Roles & Responsibilities
Personnel will own, design, and optimize the following core domains:
1. Operations & Noise Reduction
• Alert-to-Incident Signal Optimization: Analyze and optimize our Alert-to-Incident noise ratio (targeting a baseline better than 10:1). Drive the evolution from chaotic alerting to high-fidelity, actionable incident creation.
• Dynamic Baselining & Anomaly Detection: Shift the paradigm away from rigid static thresholds.
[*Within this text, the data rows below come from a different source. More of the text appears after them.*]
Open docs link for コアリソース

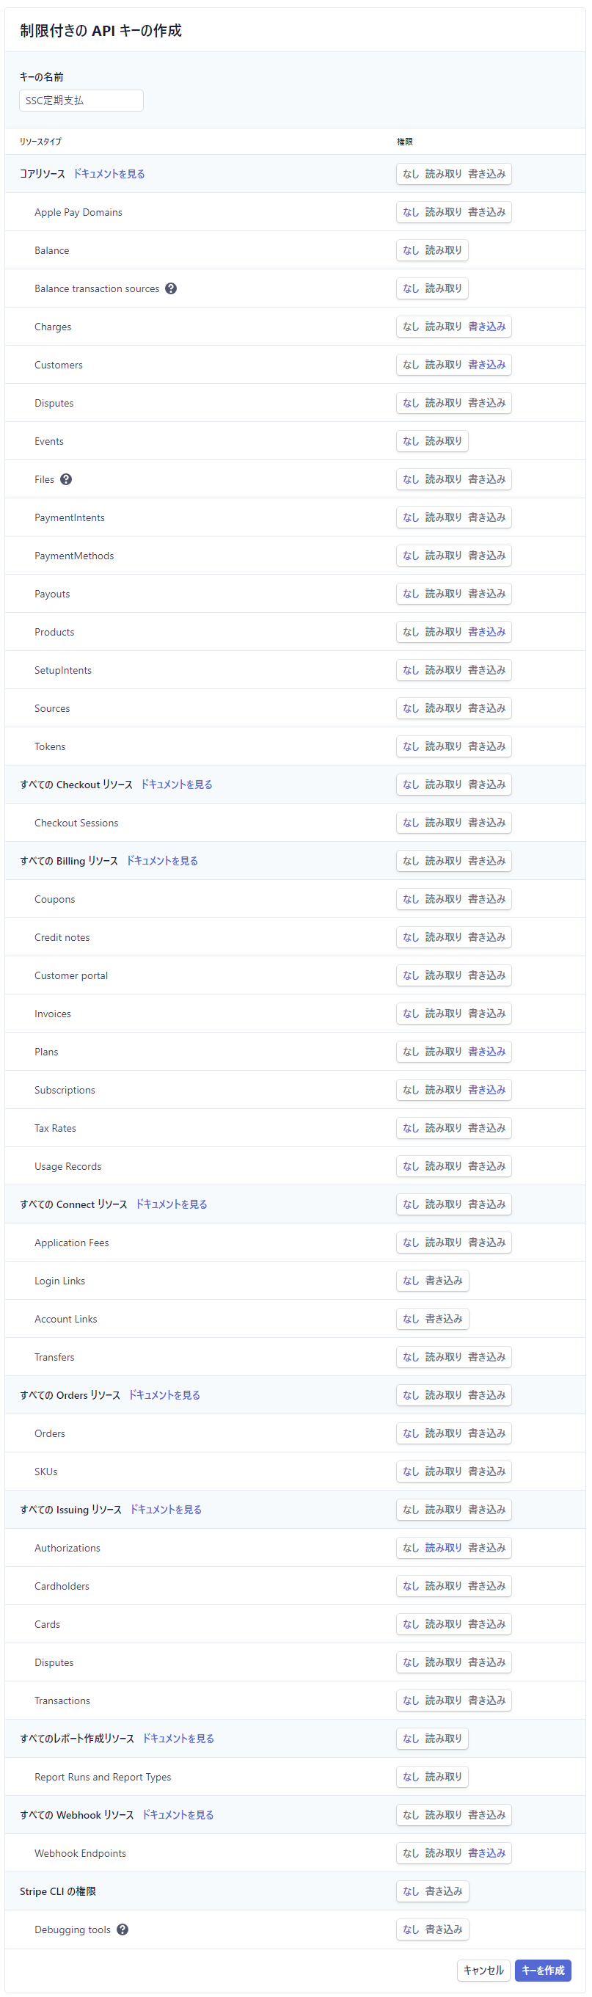(108, 174)
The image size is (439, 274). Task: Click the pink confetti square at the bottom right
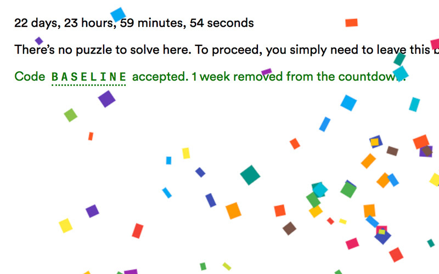coord(352,243)
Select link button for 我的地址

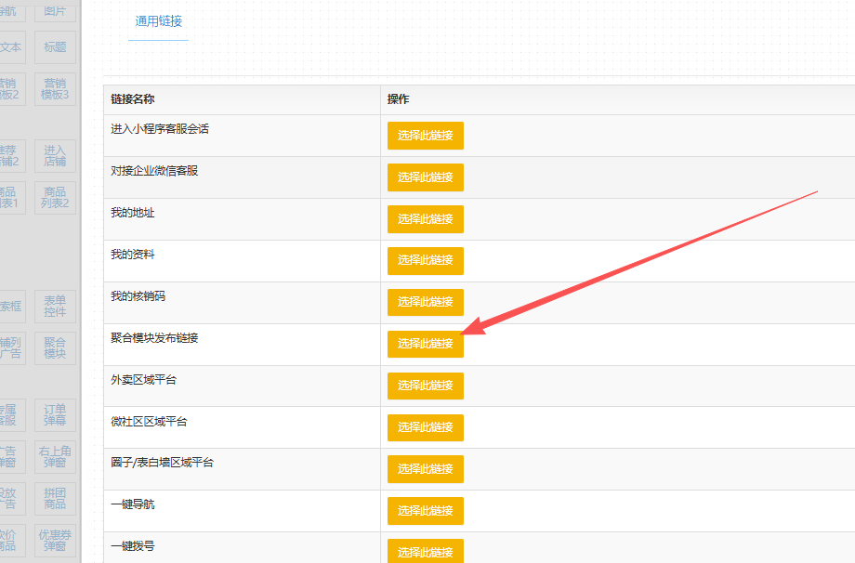point(425,219)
Implement dynamic baseline that intelligently accounts for time-of-day, day-of-week, and seasonal traffic patterns.
2. Guardrails, Standards, & Observability-as-Code
• Observability-as-Code (OaC): Drive the maturity of our telemetry infrastructure by ensuring all dashboards, alerts, SLOs, and monitor configurations are defined, versioned, and deployed as code.
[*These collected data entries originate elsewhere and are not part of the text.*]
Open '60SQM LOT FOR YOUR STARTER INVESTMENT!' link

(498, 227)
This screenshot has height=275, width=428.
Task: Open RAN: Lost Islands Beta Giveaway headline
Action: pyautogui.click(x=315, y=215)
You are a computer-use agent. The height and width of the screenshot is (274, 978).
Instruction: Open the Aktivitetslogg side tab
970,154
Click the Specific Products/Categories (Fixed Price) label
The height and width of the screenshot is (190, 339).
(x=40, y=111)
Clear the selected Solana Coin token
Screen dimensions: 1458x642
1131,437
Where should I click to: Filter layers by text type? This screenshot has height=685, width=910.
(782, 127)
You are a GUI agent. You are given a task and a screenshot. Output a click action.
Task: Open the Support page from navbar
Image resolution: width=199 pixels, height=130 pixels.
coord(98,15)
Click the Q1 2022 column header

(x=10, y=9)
• CI/CD Instrumentation Gates: Establish and enforce automated instrumentation compliance gates within our deployment pipelines to ensure code is observable before it hits production.
• Fleet Health Management: Centrally manage, version, and monitor the health of our Open Telemetry (OTel) collectors and agent fleets.
3. Advanced Diagnostics & Next-Gen Tech
• Automated Root Cause Analysis (RCA): Implement platform capabilities that automatically surface probable root cause the moment an incident fire.
• Change & Deployment Correlation: Ensure all deployments, configuration changes, feature flag toggles, and database migrations are automatically annotated on dashboards and correlated to active incident timelines.
• GenAI/LLM-Assisted Triage: Evaluate and adopt GenAI/LLM capabilities for advanced log pattern explanation and accelerated incident troubleshooting.
4. Telemetry Architecture & Data Strategy
• Cloud-Native & Third-Party Monitoring: Ensure deep telemetry integration across cloud-managed services (AWS/Azure/Google Cloud Platform, EKS/AKS, Lambda, RDS) and critical third-party SaaS dependencies (e.g., Guidewire, Salesforce, Earnix, Uniphore, payment gateways).
• Lakehouse & Data Pipeline Integration: Architect pipelines to export raw telemetry data to our data Lakehouse (S3/ADLS) to power advanced ML pipelines and predictive analytics.
• Predictive Capacity Analytics: Leverage the observability platform for capacity forecasting—predicting utilization trends for CPU, memory, queue depth, and storage before saturation occurs.
• Log Standardization: Drive org-wide standards for log structure and serialization to ensure seamless cross-platform parsing and querying.
5. Culture, SLOs, & Business Impact
• End-to-End Business Transaction Tracing: Map and trace complex, multi-service customer journeys (e.g., policy quote bind pay) to provide full-context business transaction visibility.
• SLO/SLA Governance: Define, implement, and track Service Level Objectives (SLOs) across all production services.
• Developer Empowerment & Self-Service: Democratize observability by fostering a proactive culture where developers instrument their own services during active development, backed by standardized, self-service health dashboards.